Now, faced with the new crisis triggered by the pandemic, legislators have questioned the success of existing plans to create more jobs.
The agendas of two recent portfolio committee meetings were almost derailed by criticism of the employment and labour department’s ability to fulfil its employment mandate, levelled in the main by Democratic Alliance MPs Michael Cardo and Michael Bagraim.
Last week, in a meeting on the annual performance plans of the Unemployment Insurance Fund (UIF) and the Compensation Fund, Bagraim likened its agenda to “moving the deck chairs on the Titanic”. He said much that was presented by the entities at the meeting was “absolutely irrelevant”, considering the inevitable economic shocks of the Covid-19 pandemic.
The ILO’s report paints a dire picture of the future of global job security, even as many governments ease lockdown regulations and workers return to their jobs.
According to the report, estimates show a decline in working hours of about 10.7% relative to the last quarter of 2019. This is equivalent to 305-million full-time jobs.
On Tuesday night, during a committee meeting on the department’s draft budget, Cardo pushed for his colleagues to make a statement about whether the department is “fit for purpose in tackling this huge unemployment crisis”.
“I think we should reflect on whether the department of employment and labour has been successful in incorporating that employment focus into its everyday work,” he said.
“This observation would seem to be all the more important to make now that we are facing an unemployment crisis of unprecedented proportions in South Africa, with the prospect of three to seven million people joining the ranks of the unemployed.”

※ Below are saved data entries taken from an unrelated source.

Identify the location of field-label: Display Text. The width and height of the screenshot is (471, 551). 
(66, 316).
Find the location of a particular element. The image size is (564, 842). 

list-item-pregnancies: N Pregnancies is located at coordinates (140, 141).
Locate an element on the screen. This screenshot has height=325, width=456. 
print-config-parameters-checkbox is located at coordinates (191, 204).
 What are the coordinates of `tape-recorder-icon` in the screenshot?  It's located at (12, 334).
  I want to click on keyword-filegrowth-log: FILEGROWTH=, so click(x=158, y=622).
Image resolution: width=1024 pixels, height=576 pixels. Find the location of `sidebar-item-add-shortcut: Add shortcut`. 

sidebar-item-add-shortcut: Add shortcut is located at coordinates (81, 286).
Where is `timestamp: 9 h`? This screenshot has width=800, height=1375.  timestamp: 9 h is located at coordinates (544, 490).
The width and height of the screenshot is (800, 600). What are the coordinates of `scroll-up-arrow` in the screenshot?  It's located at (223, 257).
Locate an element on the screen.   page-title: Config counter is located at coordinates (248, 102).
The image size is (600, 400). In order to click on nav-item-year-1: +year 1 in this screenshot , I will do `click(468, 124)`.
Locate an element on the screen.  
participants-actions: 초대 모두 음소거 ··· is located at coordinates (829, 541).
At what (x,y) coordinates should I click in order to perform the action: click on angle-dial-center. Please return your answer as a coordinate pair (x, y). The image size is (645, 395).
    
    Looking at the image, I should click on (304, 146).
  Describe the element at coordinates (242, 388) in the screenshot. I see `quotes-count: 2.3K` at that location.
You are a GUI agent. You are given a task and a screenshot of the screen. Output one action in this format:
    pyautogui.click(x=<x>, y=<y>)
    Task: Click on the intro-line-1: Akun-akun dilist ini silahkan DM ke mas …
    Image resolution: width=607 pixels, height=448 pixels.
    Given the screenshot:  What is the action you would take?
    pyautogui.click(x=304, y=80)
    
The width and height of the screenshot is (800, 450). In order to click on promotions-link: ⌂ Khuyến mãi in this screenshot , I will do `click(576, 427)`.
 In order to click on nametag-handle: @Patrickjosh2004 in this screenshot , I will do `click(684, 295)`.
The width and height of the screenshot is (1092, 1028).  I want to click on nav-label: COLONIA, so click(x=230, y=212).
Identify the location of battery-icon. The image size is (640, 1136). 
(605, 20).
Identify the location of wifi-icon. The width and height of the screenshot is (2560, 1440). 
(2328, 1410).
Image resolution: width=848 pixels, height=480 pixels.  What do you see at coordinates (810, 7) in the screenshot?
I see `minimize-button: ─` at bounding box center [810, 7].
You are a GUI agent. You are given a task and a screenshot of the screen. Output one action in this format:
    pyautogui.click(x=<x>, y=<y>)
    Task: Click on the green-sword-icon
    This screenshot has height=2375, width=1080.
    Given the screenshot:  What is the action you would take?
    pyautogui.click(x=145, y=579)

Although others disputed that the meeting was the right time to make such a statement, Bagraim said: “If you look at that expanded mandate, we were the worst in the world percentage-wise for unemployment … This was before Covid-19 … So to say that they had some intervention like the … surely, we need to say that the department has failed?”
During the earlier meeting employment and labour director general Thobile Lamati said the department is “currently sharpening our instruments and our tools” to deal with the effects of the lockdown on jobs.
UIF commissioner Teboho Maruping said the fund planned to set aside 10% of its assets to fund job creation schemes by March 2025, and to create 5 000 jobs by 2021 through its investments.
The Compensation Fund plans to create an additional 4 000 jobs through the president’s youth employment scheme and 7 000 jobs through its investments by 2025.
Employment and Labour Minister Thulas Nxesi said the department’s job-creation plans will be dealt with at a later date, as part of “an integrated strategy coming from government, because there is a lot of debate about this relating to the future”.
He added: “Once the storm comes, we will be able to talk about that.”